### Saved entries:
***
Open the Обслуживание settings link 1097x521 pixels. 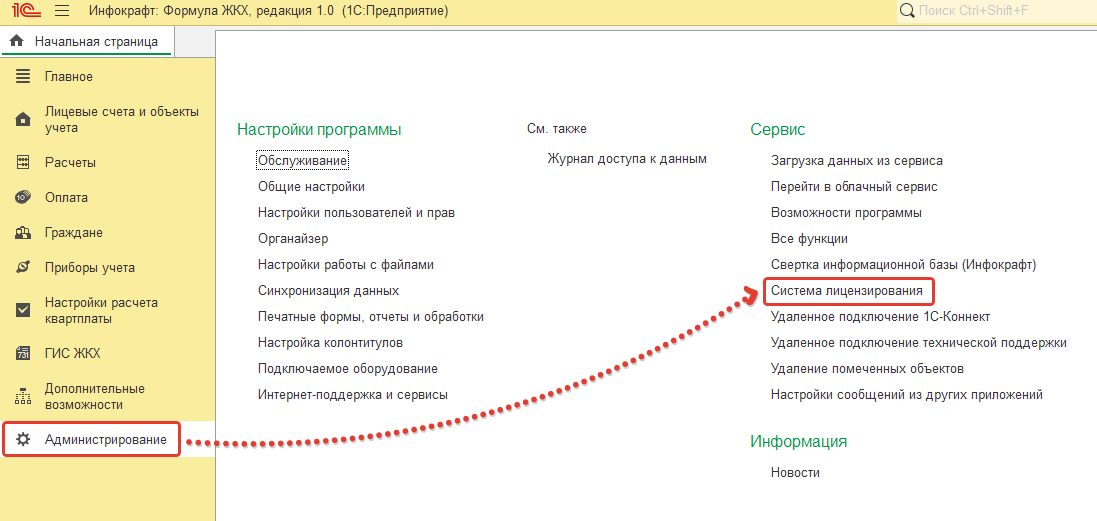coord(302,161)
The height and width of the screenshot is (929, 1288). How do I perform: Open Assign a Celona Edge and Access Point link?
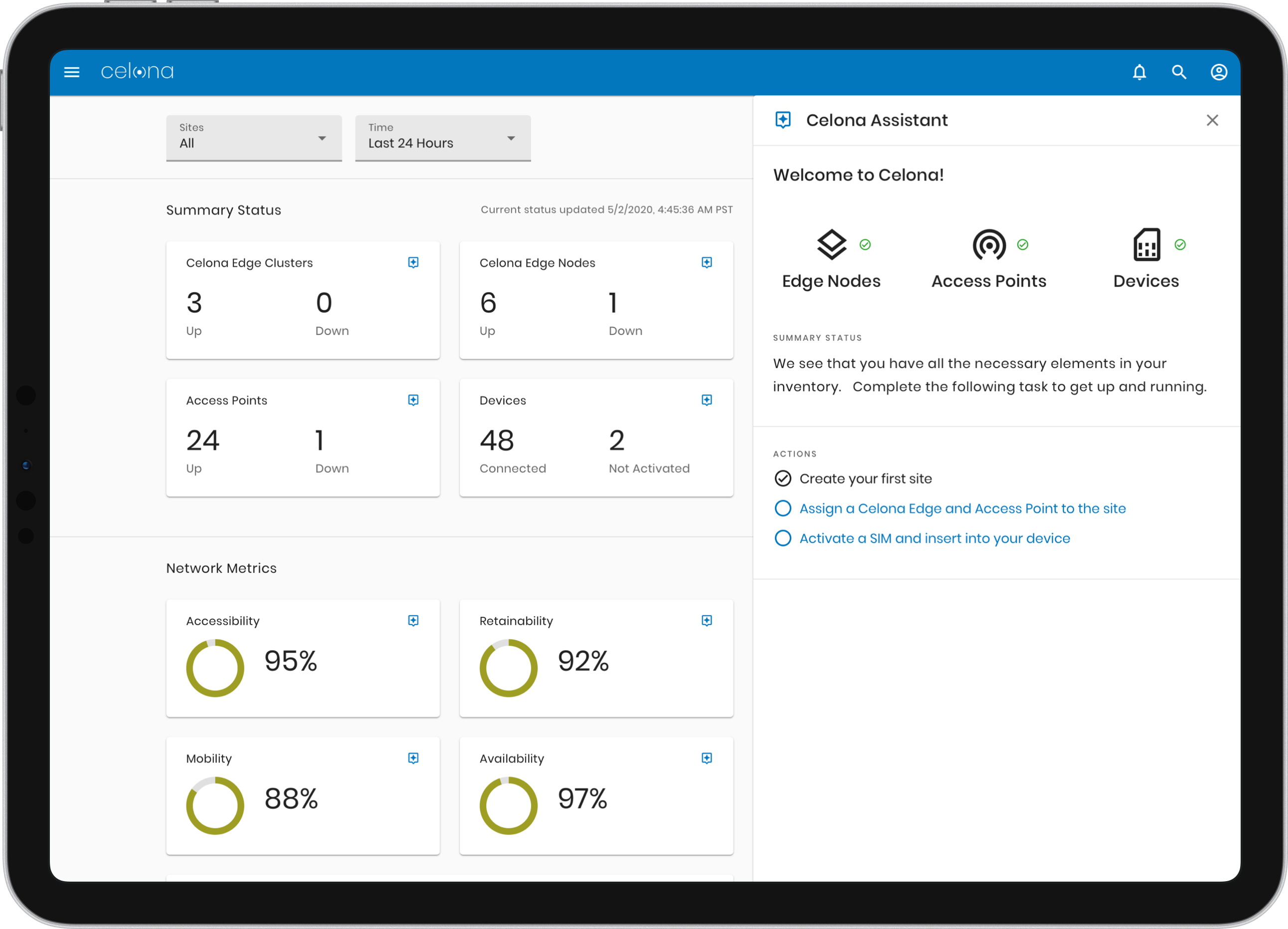[962, 508]
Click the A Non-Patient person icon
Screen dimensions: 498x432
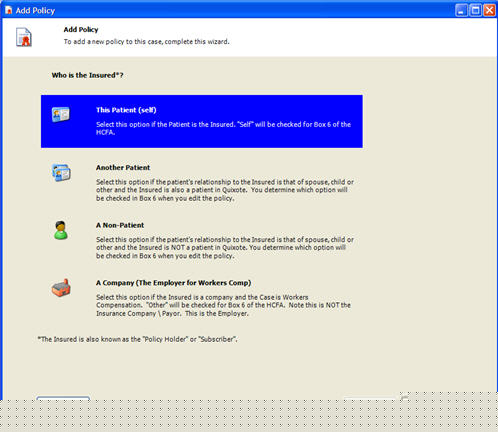pos(61,230)
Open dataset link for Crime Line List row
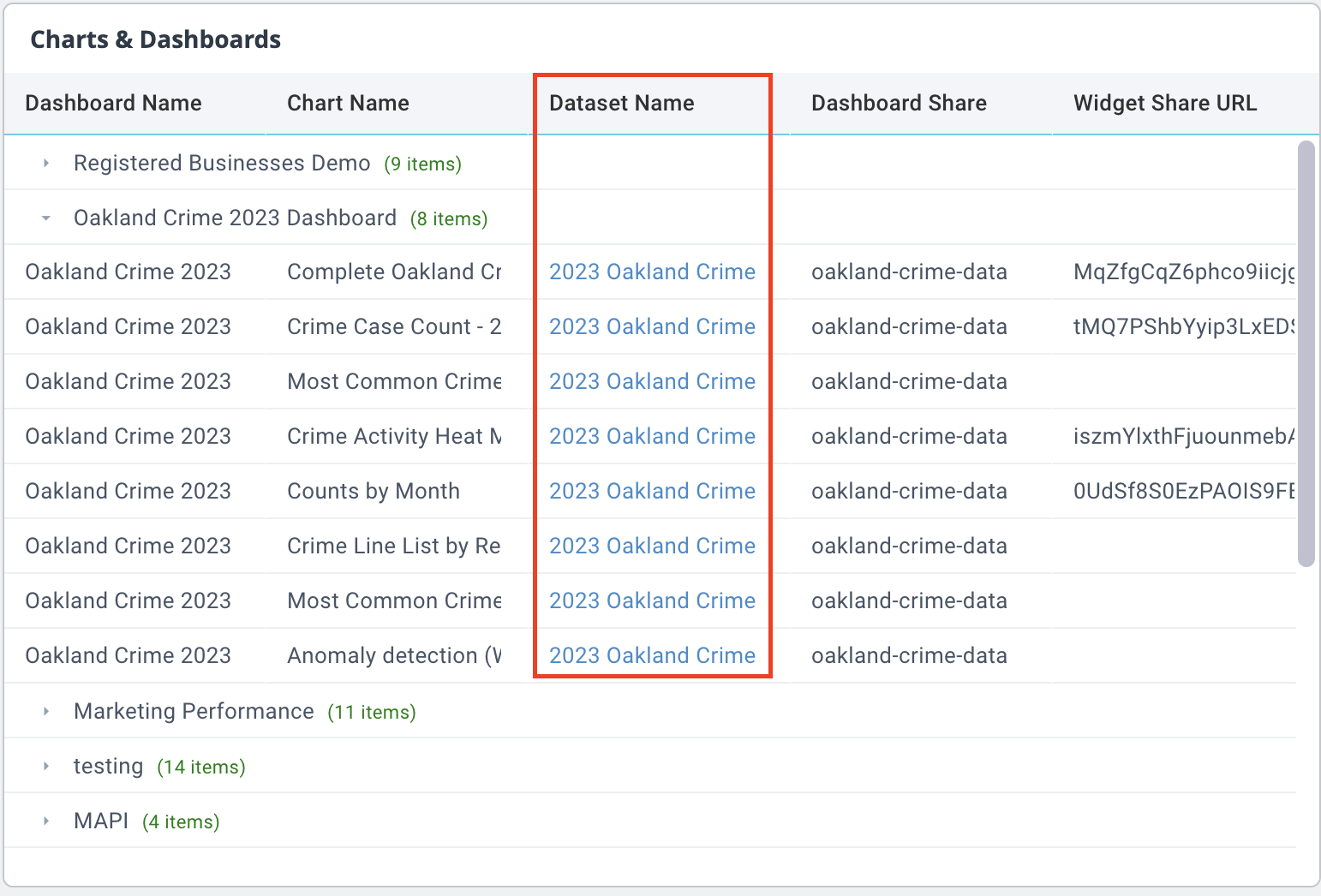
***
### Problem to work on:
Please write out the lines above, beginning at the line with "The height and" and ending at the last line of the records, exactly as they appear and without pictures.

### Written response:
The height and width of the screenshot is (929, 1288). How do I perform: Open Assign a Celona Edge and Access Point link?
[962, 508]
Click the A Non-Patient person icon
Screen dimensions: 498x432
pos(61,230)
Open dataset link for Crime Line List row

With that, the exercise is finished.